▶ _Exercise_
Beginning with the first entry, print all the records exactly.

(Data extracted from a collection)
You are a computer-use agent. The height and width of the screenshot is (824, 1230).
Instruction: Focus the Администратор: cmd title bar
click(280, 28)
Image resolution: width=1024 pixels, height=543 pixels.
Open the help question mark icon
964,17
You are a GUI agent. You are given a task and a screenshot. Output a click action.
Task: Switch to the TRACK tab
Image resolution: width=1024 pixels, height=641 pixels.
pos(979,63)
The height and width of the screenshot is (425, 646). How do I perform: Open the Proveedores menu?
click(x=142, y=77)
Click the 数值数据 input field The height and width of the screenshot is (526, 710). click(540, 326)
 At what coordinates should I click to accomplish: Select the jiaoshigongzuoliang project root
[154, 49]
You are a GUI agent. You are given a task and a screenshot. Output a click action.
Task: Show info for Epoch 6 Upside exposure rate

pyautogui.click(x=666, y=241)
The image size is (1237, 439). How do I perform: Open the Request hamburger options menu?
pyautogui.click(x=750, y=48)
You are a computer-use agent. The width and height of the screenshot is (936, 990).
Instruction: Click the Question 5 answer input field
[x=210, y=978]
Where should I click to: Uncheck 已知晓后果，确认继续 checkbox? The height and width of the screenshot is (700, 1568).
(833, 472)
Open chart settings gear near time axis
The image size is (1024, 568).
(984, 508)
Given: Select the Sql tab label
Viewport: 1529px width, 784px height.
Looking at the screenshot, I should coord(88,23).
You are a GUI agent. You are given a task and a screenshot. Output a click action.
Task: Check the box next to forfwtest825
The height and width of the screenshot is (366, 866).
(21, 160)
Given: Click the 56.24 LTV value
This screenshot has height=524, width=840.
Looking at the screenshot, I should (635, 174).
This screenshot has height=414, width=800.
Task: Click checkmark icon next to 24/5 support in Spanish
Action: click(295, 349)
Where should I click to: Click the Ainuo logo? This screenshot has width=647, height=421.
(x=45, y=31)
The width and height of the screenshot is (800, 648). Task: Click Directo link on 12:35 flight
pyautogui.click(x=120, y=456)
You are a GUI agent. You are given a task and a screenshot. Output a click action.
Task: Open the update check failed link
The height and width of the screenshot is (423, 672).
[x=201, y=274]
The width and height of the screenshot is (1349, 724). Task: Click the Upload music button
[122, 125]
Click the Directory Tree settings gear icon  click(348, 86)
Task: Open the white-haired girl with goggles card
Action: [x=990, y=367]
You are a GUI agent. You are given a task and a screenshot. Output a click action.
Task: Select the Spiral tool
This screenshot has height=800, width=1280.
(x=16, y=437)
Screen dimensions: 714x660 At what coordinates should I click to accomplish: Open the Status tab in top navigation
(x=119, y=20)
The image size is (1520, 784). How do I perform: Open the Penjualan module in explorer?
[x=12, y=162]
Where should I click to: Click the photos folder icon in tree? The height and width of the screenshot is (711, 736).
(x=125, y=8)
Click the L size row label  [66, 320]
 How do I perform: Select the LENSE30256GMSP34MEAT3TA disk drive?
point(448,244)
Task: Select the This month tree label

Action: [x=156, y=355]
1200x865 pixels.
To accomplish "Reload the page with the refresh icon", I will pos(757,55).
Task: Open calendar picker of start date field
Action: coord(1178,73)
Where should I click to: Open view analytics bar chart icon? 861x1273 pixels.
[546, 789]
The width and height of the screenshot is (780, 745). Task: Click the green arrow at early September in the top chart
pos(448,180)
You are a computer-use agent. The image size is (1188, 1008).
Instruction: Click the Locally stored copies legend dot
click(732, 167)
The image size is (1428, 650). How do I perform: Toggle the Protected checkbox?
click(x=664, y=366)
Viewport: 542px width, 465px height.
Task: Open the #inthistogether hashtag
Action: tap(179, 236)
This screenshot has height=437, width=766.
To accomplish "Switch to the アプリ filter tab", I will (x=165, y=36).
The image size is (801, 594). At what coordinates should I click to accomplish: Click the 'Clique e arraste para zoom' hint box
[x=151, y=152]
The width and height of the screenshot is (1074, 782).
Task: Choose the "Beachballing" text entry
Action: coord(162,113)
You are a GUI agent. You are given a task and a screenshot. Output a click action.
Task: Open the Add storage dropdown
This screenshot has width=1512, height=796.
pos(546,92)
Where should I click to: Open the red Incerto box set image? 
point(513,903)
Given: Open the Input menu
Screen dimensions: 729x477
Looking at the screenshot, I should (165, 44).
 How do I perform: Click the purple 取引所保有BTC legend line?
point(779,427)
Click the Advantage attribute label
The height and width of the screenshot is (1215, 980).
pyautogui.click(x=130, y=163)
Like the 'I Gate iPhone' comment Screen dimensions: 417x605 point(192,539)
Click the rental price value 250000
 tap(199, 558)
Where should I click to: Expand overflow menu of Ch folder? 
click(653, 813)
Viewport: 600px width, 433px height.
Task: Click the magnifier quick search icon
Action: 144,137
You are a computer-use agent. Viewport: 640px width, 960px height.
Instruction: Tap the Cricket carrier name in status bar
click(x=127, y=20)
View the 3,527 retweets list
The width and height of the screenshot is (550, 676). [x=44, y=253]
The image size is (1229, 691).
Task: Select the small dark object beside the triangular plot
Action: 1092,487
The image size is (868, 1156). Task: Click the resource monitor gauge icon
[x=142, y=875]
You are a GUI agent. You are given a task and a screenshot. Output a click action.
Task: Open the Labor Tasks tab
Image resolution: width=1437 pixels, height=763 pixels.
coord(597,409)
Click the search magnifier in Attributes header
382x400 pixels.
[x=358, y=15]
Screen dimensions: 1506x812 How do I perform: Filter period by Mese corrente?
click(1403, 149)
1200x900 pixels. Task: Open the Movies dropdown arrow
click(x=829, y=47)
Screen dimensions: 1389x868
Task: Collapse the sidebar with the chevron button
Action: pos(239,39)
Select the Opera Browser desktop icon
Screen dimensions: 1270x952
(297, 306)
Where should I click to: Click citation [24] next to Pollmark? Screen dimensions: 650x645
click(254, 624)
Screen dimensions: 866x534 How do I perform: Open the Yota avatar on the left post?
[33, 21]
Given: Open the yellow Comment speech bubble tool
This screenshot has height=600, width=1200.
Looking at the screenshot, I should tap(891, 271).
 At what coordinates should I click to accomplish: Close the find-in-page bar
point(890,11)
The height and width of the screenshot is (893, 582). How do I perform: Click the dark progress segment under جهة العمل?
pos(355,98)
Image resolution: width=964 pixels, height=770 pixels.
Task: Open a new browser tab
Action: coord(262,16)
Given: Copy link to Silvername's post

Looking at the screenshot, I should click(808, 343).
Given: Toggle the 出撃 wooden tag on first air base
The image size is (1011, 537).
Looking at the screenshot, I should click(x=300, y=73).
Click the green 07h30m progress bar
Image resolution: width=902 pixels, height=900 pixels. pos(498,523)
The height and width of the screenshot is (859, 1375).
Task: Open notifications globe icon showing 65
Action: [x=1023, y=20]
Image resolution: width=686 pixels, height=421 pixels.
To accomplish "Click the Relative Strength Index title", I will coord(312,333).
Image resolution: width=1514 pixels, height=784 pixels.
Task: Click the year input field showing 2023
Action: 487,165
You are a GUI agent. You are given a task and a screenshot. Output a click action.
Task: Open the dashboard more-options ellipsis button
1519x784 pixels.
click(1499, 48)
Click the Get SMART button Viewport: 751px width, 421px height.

▶ _Written answer_
You are a computer-use agent. The height and width of the screenshot is (824, 1230).
Instruction: Focus the Администратор: cmd title bar
click(280, 28)
Image resolution: width=1024 pixels, height=543 pixels.
Open the help question mark icon
964,17
You are a GUI agent. You are given a task and a screenshot. Output a click action.
Task: Switch to the TRACK tab
Image resolution: width=1024 pixels, height=641 pixels.
pos(979,63)
The height and width of the screenshot is (425, 646). How do I perform: Open the Proveedores menu?
click(x=142, y=77)
Click the 数值数据 input field The height and width of the screenshot is (526, 710). click(540, 326)
 At what coordinates should I click to accomplish: Select the jiaoshigongzuoliang project root
[154, 49]
You are a GUI agent. You are given a task and a screenshot. Output a click action.
Task: Show info for Epoch 6 Upside exposure rate

pyautogui.click(x=666, y=241)
The image size is (1237, 439). How do I perform: Open the Request hamburger options menu?
pyautogui.click(x=750, y=48)
You are a computer-use agent. The width and height of the screenshot is (936, 990).
Instruction: Click the Question 5 answer input field
[x=210, y=978]
Where should I click to: Uncheck 已知晓后果，确认继续 checkbox? The height and width of the screenshot is (700, 1568).
(833, 472)
Open chart settings gear near time axis
The image size is (1024, 568).
(984, 508)
Given: Select the Sql tab label
Viewport: 1529px width, 784px height.
Looking at the screenshot, I should coord(88,23).
You are a GUI agent. You are given a task and a screenshot. Output a click action.
Task: Check the box next to forfwtest825
The height and width of the screenshot is (366, 866).
(21, 160)
Given: Click the 56.24 LTV value
This screenshot has height=524, width=840.
Looking at the screenshot, I should (635, 174).
This screenshot has height=414, width=800.
Task: Click checkmark icon next to 24/5 support in Spanish
Action: click(295, 349)
Where should I click to: Click the Ainuo logo? This screenshot has width=647, height=421.
(x=45, y=31)
The width and height of the screenshot is (800, 648). Task: Click Directo link on 12:35 flight
pyautogui.click(x=120, y=456)
You are a GUI agent. You are given a task and a screenshot. Output a click action.
Task: Open the update check failed link
The height and width of the screenshot is (423, 672).
[x=201, y=274]
The width and height of the screenshot is (1349, 724). Task: Click the Upload music button
[122, 125]
Click the Directory Tree settings gear icon  click(348, 86)
Task: Open the white-haired girl with goggles card
Action: [x=990, y=367]
You are a GUI agent. You are given a task and a screenshot. Output a click action.
Task: Select the Spiral tool
This screenshot has height=800, width=1280.
(x=16, y=437)
Screen dimensions: 714x660 At what coordinates should I click to accomplish: Open the Status tab in top navigation
(x=119, y=20)
The image size is (1520, 784). How do I perform: Open the Penjualan module in explorer?
[x=12, y=162]
Where should I click to: Click the photos folder icon in tree? The height and width of the screenshot is (711, 736).
(x=125, y=8)
Click the L size row label  [66, 320]
 How do I perform: Select the LENSE30256GMSP34MEAT3TA disk drive?
point(448,244)
Task: Select the This month tree label

Action: [x=156, y=355]
1200x865 pixels.
To accomplish "Reload the page with the refresh icon", I will pos(757,55).
Task: Open calendar picker of start date field
Action: coord(1178,73)
Where should I click to: Open view analytics bar chart icon? 861x1273 pixels.
[546, 789]
The width and height of the screenshot is (780, 745). Task: Click the green arrow at early September in the top chart
pos(448,180)
You are a computer-use agent. The image size is (1188, 1008).
Instruction: Click the Locally stored copies legend dot
click(732, 167)
The image size is (1428, 650). How do I perform: Toggle the Protected checkbox?
click(x=664, y=366)
Viewport: 542px width, 465px height.
Task: Open the #inthistogether hashtag
Action: tap(179, 236)
This screenshot has height=437, width=766.
To accomplish "Switch to the アプリ filter tab", I will (x=165, y=36).
The image size is (801, 594). At what coordinates should I click to accomplish: Click the 'Clique e arraste para zoom' hint box
[x=151, y=152]
The width and height of the screenshot is (1074, 782).
Task: Choose the "Beachballing" text entry
Action: coord(162,113)
You are a GUI agent. You are given a task and a screenshot. Output a click action.
Task: Open the Add storage dropdown
This screenshot has width=1512, height=796.
pos(546,92)
Where should I click to: Open the red Incerto box set image? 
point(513,903)
Given: Open the Input menu
Screen dimensions: 729x477
Looking at the screenshot, I should (165, 44).
 How do I perform: Click the purple 取引所保有BTC legend line?
point(779,427)
Click the Advantage attribute label
The height and width of the screenshot is (1215, 980).
pyautogui.click(x=130, y=163)
Like the 'I Gate iPhone' comment Screen dimensions: 417x605 point(192,539)
Click the rental price value 250000
 tap(199, 558)
Where should I click to: Expand overflow menu of Ch folder? 
click(653, 813)
Viewport: 600px width, 433px height.
Task: Click the magnifier quick search icon
Action: 144,137
You are a computer-use agent. Viewport: 640px width, 960px height.
Instruction: Tap the Cricket carrier name in status bar
click(x=127, y=20)
View the 3,527 retweets list
The width and height of the screenshot is (550, 676). [x=44, y=253]
The image size is (1229, 691).
Task: Select the small dark object beside the triangular plot
Action: 1092,487
The image size is (868, 1156). Task: Click the resource monitor gauge icon
[x=142, y=875]
You are a GUI agent. You are given a task and a screenshot. Output a click action.
Task: Open the Labor Tasks tab
Image resolution: width=1437 pixels, height=763 pixels.
coord(597,409)
Click the search magnifier in Attributes header
382x400 pixels.
[x=358, y=15]
Screen dimensions: 1506x812 How do I perform: Filter period by Mese corrente?
click(1403, 149)
1200x900 pixels. Task: Open the Movies dropdown arrow
click(x=829, y=47)
Screen dimensions: 1389x868
Task: Collapse the sidebar with the chevron button
Action: pos(239,39)
Select the Opera Browser desktop icon
Screen dimensions: 1270x952
(297, 306)
Where should I click to: Click citation [24] next to Pollmark? Screen dimensions: 650x645
click(254, 624)
Screen dimensions: 866x534 How do I perform: Open the Yota avatar on the left post?
[33, 21]
Given: Open the yellow Comment speech bubble tool
This screenshot has height=600, width=1200.
Looking at the screenshot, I should tap(891, 271).
 At what coordinates should I click to accomplish: Close the find-in-page bar
point(890,11)
The height and width of the screenshot is (893, 582). How do I perform: Click the dark progress segment under جهة العمل?
pos(355,98)
Image resolution: width=964 pixels, height=770 pixels.
Task: Open a new browser tab
Action: coord(262,16)
Given: Copy link to Silvername's post

Looking at the screenshot, I should click(808, 343).
Given: Toggle the 出撃 wooden tag on first air base
The image size is (1011, 537).
Looking at the screenshot, I should click(x=300, y=73).
Click the green 07h30m progress bar
Image resolution: width=902 pixels, height=900 pixels. pos(498,523)
The height and width of the screenshot is (859, 1375).
Task: Open notifications globe icon showing 65
Action: [x=1023, y=20]
Image resolution: width=686 pixels, height=421 pixels.
To accomplish "Click the Relative Strength Index title", I will coord(312,333).
Image resolution: width=1514 pixels, height=784 pixels.
Task: Click the year input field showing 2023
Action: 487,165
You are a GUI agent. You are given a task and a screenshot. Output a click action.
Task: Open the dashboard more-options ellipsis button
1519x784 pixels.
click(1499, 48)
Click the Get SMART button Viewport: 751px width, 421px height.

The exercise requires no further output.